Segment Open

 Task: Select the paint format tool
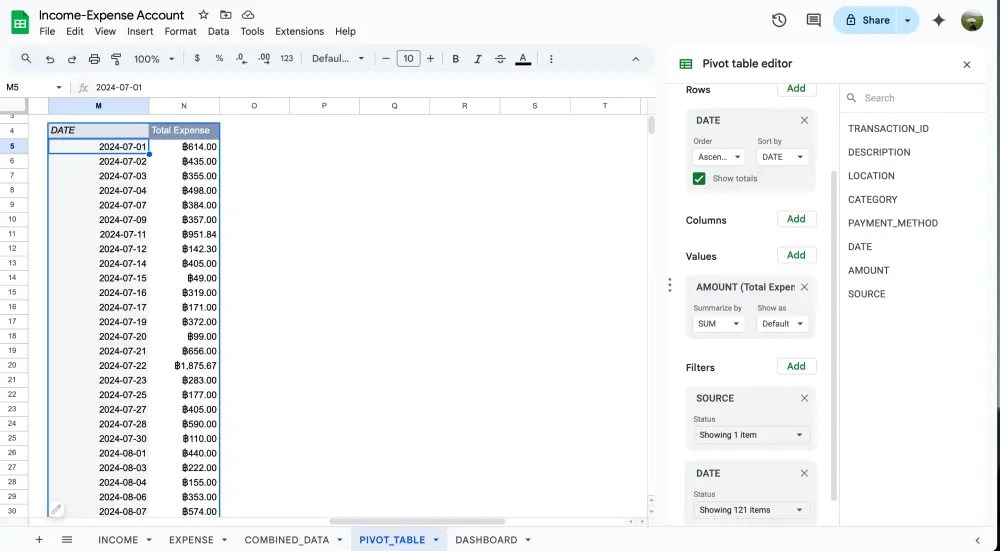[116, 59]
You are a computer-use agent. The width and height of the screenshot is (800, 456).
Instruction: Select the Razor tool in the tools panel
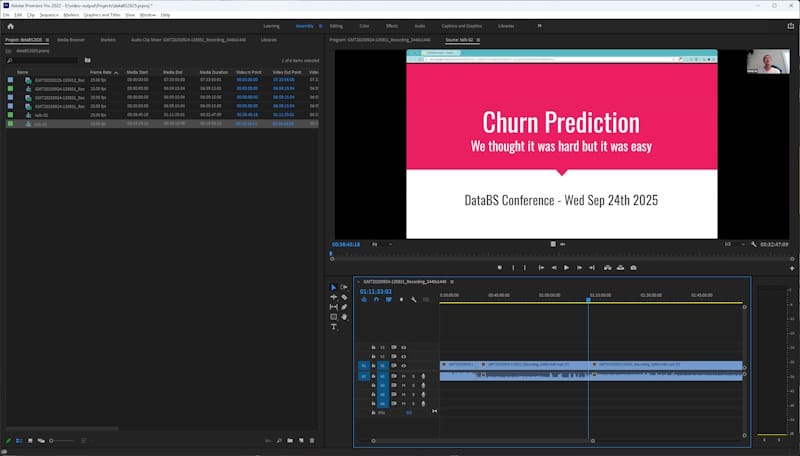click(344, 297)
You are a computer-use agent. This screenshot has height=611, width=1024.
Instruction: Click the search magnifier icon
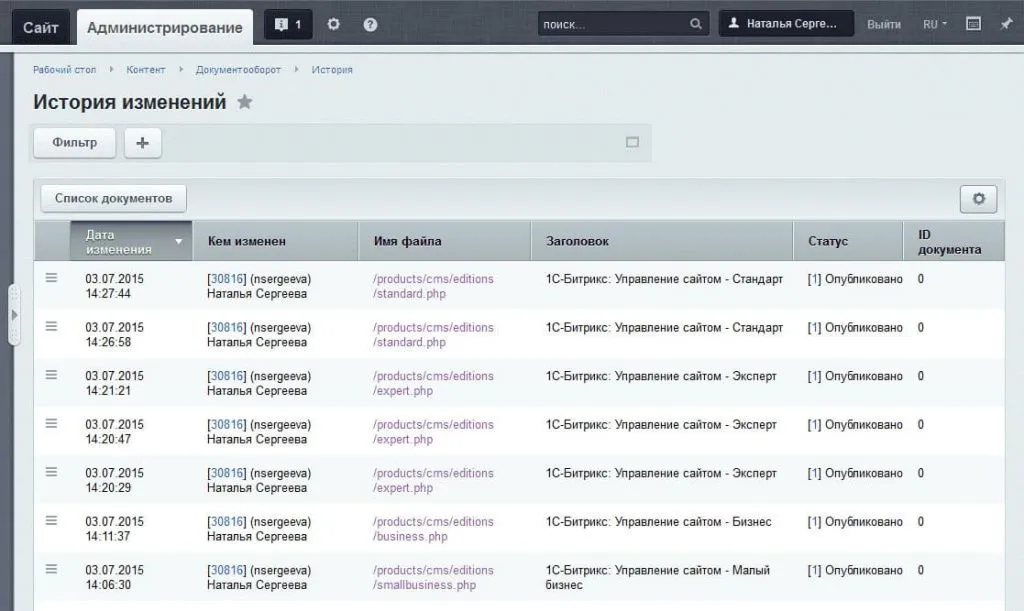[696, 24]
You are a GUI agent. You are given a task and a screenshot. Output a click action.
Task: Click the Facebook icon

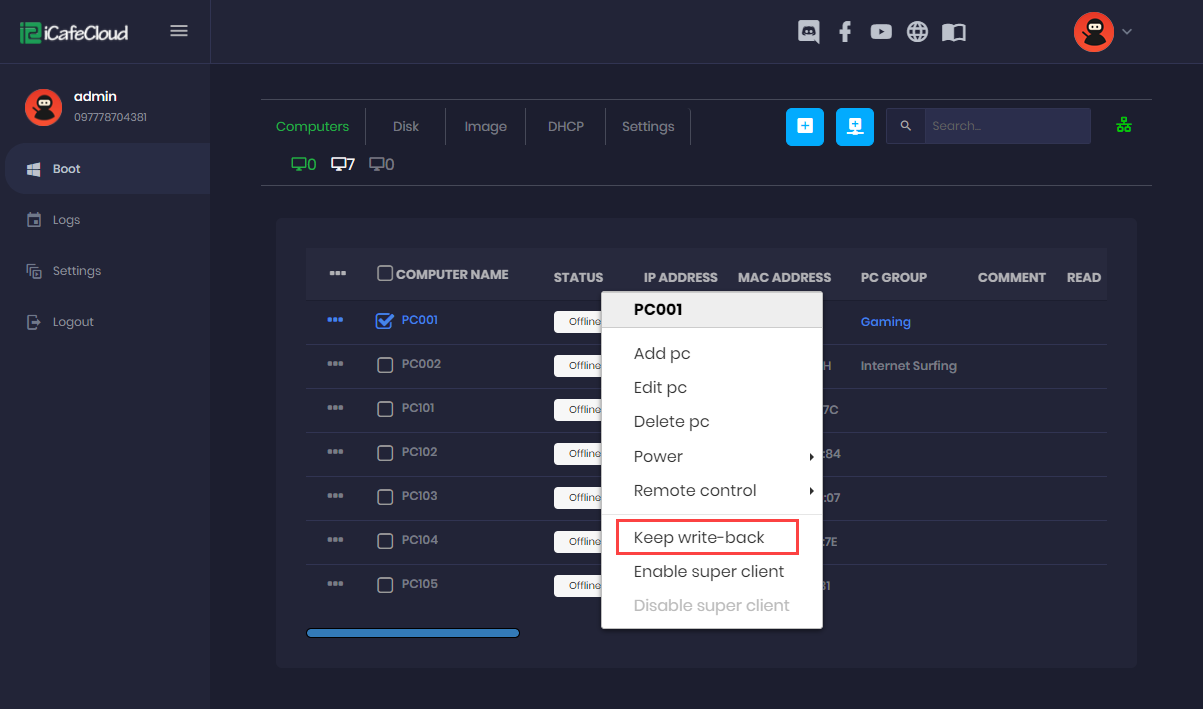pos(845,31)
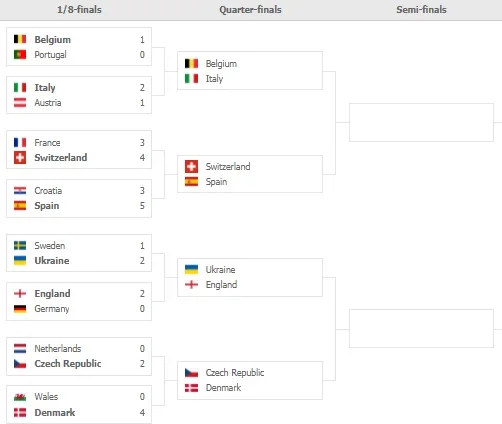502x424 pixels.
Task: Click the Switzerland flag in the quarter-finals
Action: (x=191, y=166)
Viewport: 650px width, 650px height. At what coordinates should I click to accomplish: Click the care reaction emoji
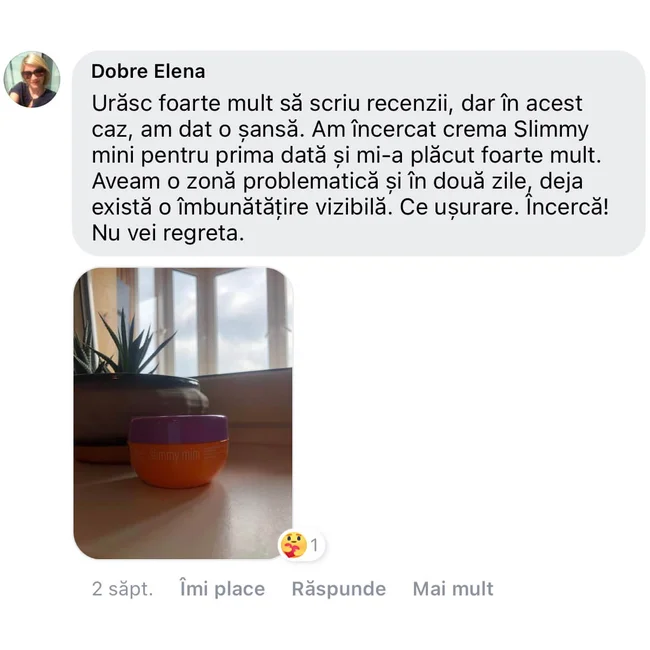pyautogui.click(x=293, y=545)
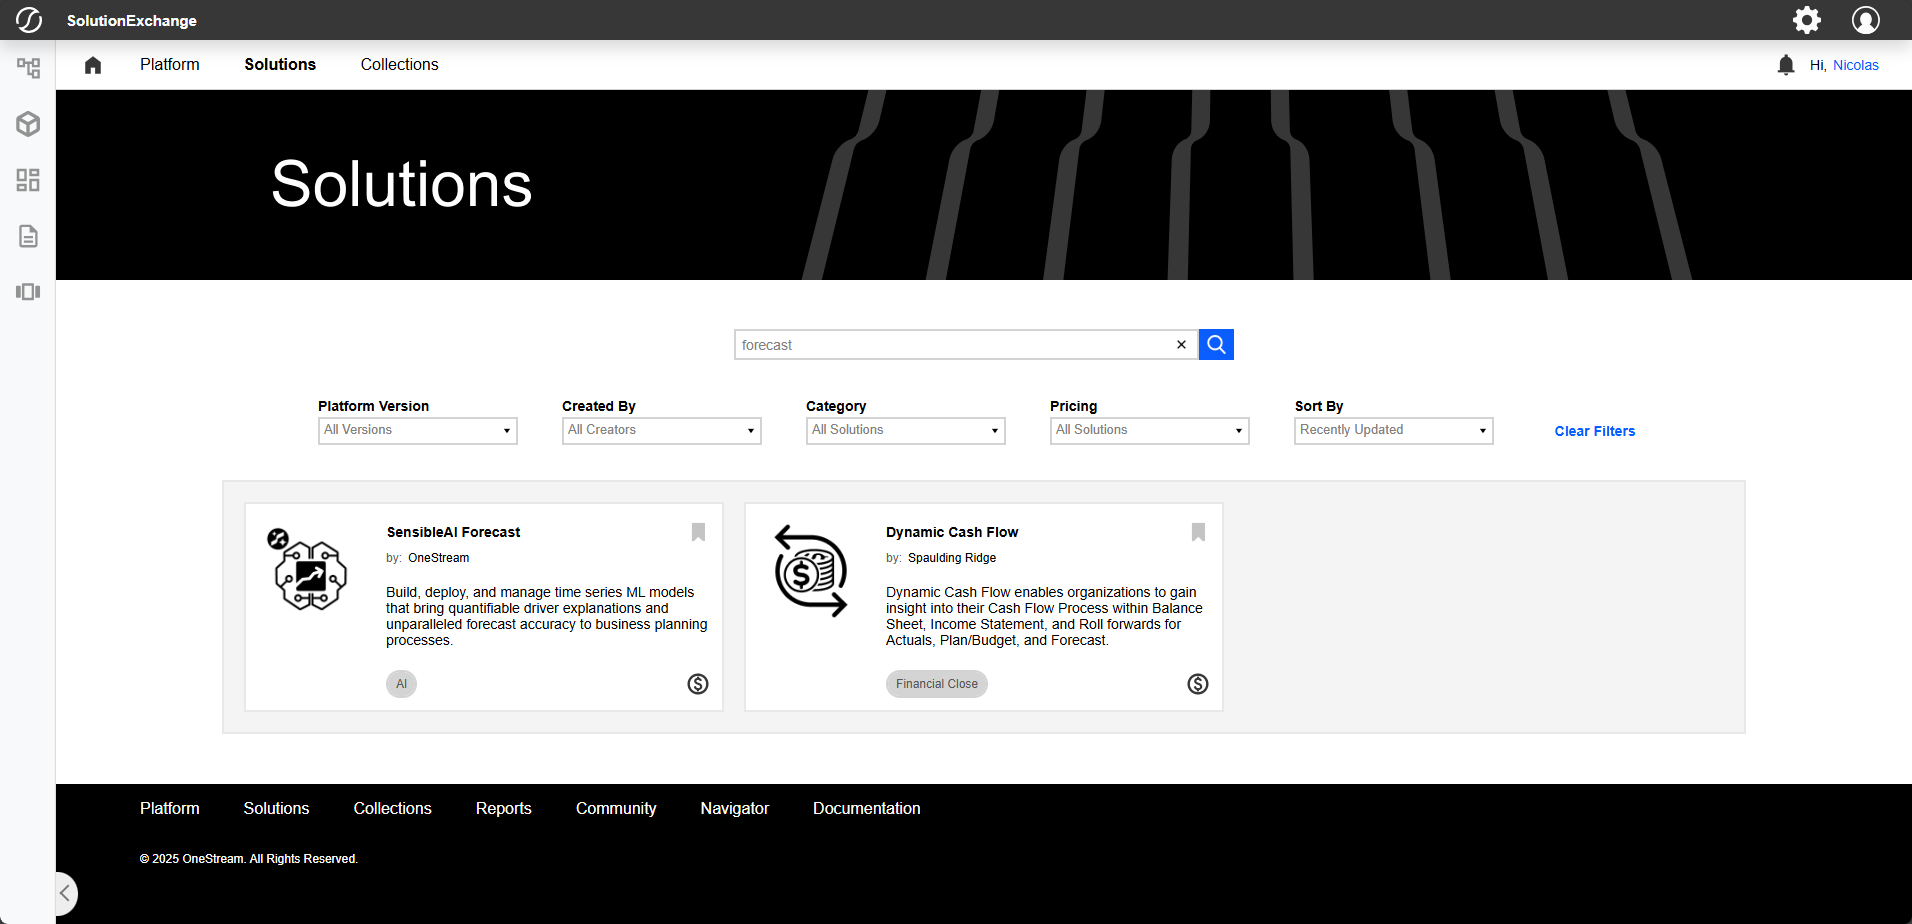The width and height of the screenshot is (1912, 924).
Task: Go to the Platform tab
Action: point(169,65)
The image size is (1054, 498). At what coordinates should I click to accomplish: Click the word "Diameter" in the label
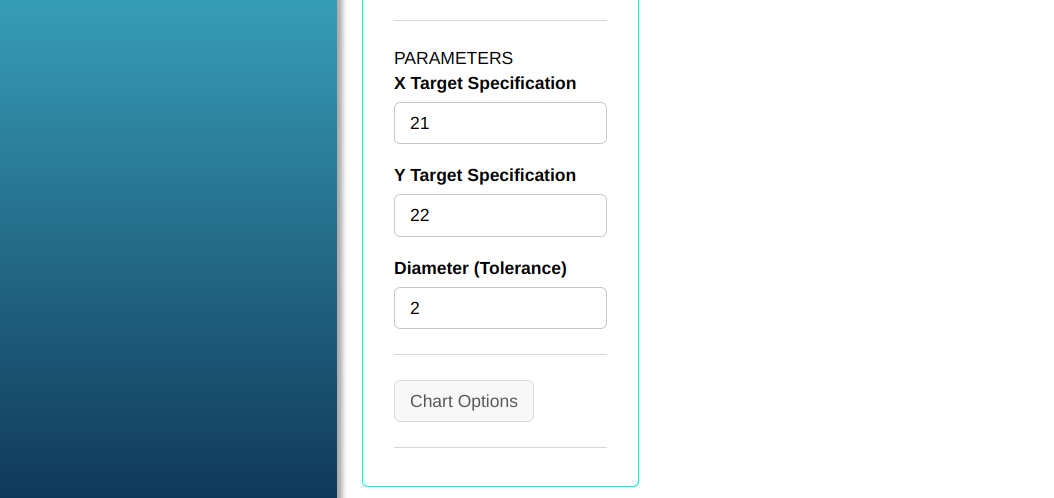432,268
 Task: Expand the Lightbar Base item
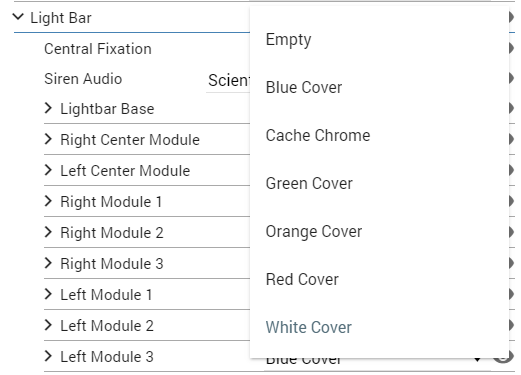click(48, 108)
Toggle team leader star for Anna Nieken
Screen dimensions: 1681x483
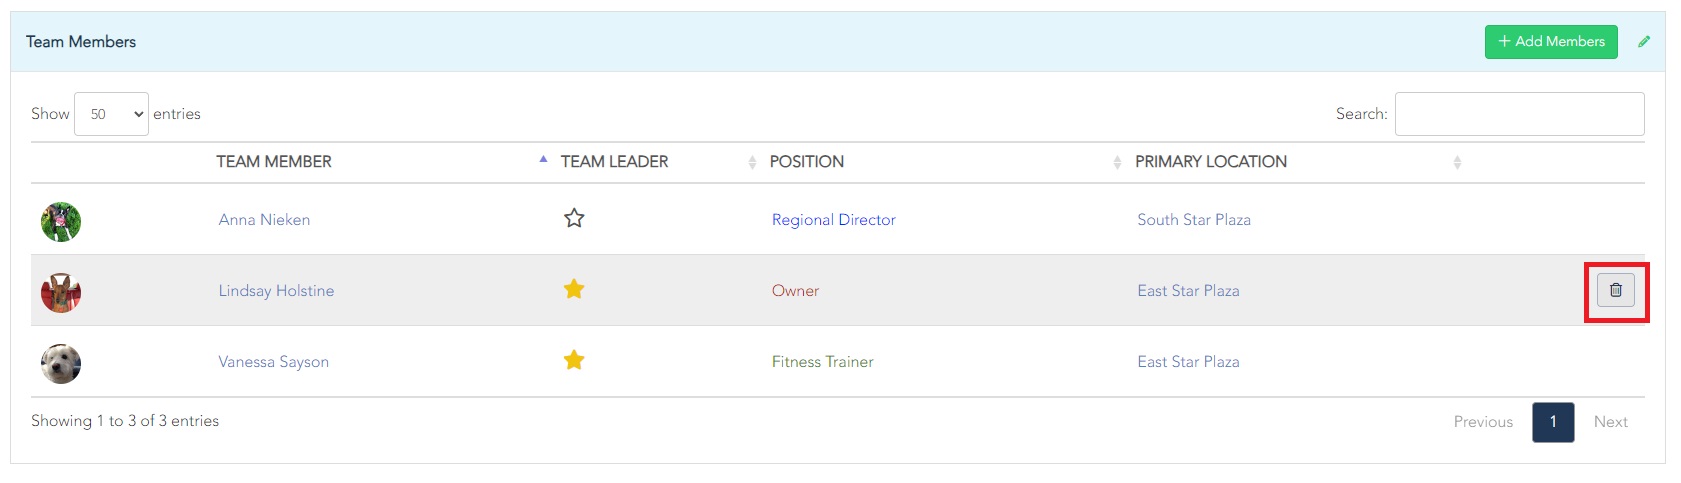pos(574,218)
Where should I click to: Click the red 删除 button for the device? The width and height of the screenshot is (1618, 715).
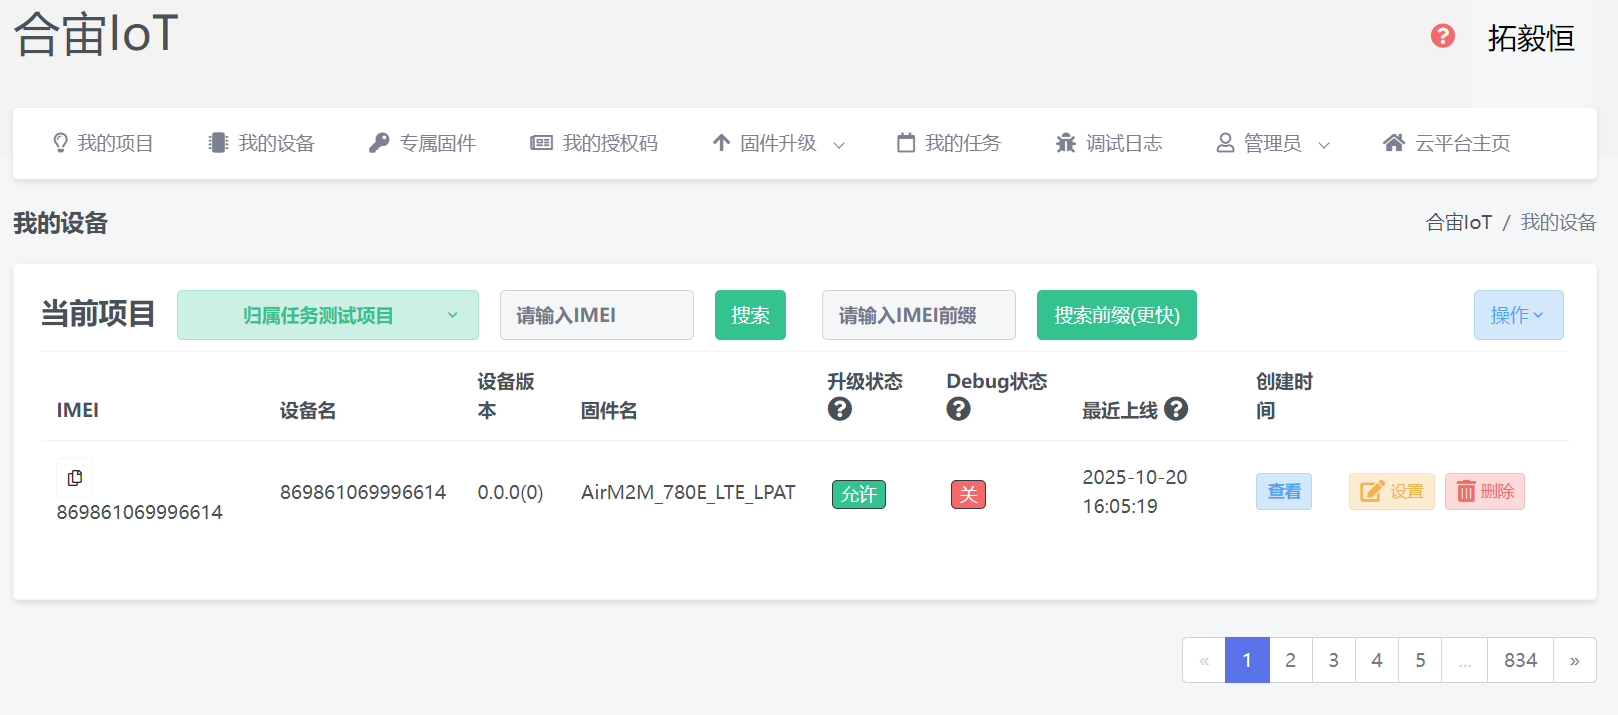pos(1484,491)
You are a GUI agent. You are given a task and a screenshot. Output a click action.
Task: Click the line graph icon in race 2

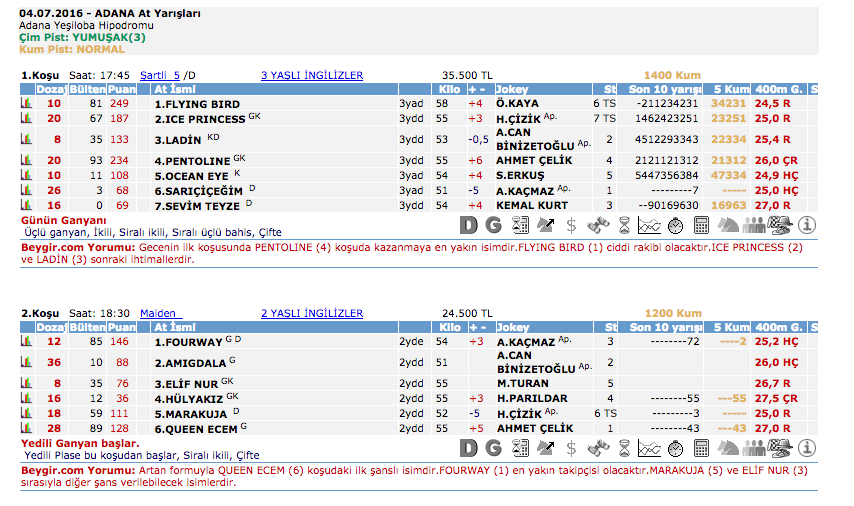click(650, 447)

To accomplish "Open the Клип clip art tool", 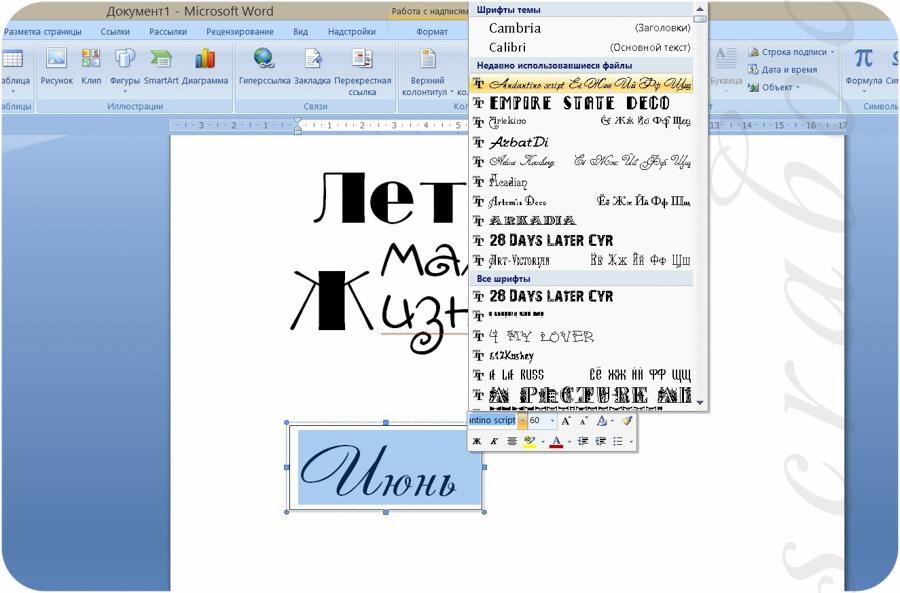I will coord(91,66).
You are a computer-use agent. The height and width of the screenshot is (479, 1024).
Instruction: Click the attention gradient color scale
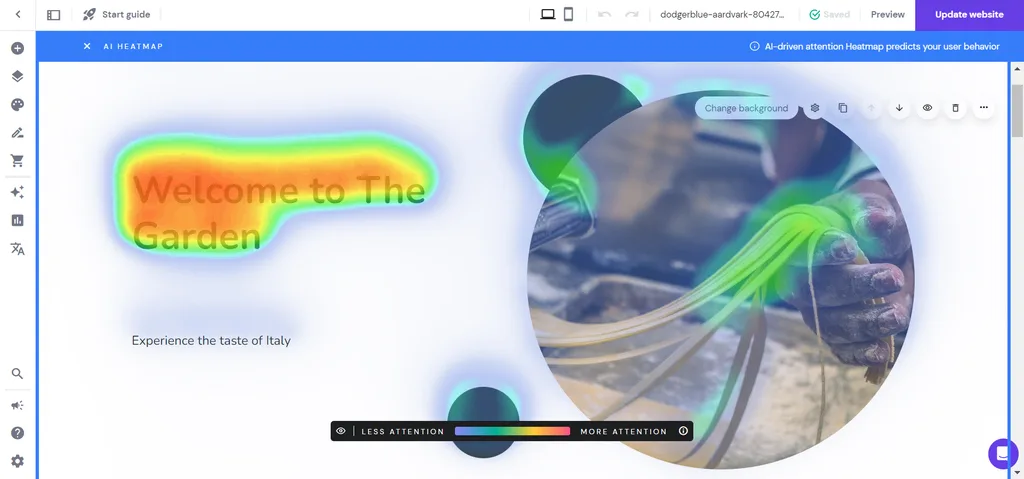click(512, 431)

Segment Closed

**TASK BRIEF:** Set down again, word for word, every line from the one with "Task: Click the Facebook icon" to the one with "Toggle team leader star for Anna Nieken" in the entries above, and omit the pictures.

**EXERCISE SOLUTION:**
Task: Click the Facebook icon

pos(845,31)
502x424 pixels.
Task: Click the Switzerland flag in the quarter-finals
Action: (x=191, y=166)
Viewport: 650px width, 650px height. At what coordinates should I click to accomplish: Click the care reaction emoji
pyautogui.click(x=293, y=545)
The width and height of the screenshot is (1912, 924).
Task: Go to the Platform tab
Action: point(169,65)
The image size is (1054, 498). At what coordinates should I click to accomplish: Click the word "Diameter" in the label
432,268
 Task: Expand the Lightbar Base item
click(48, 108)
Toggle team leader star for Anna Nieken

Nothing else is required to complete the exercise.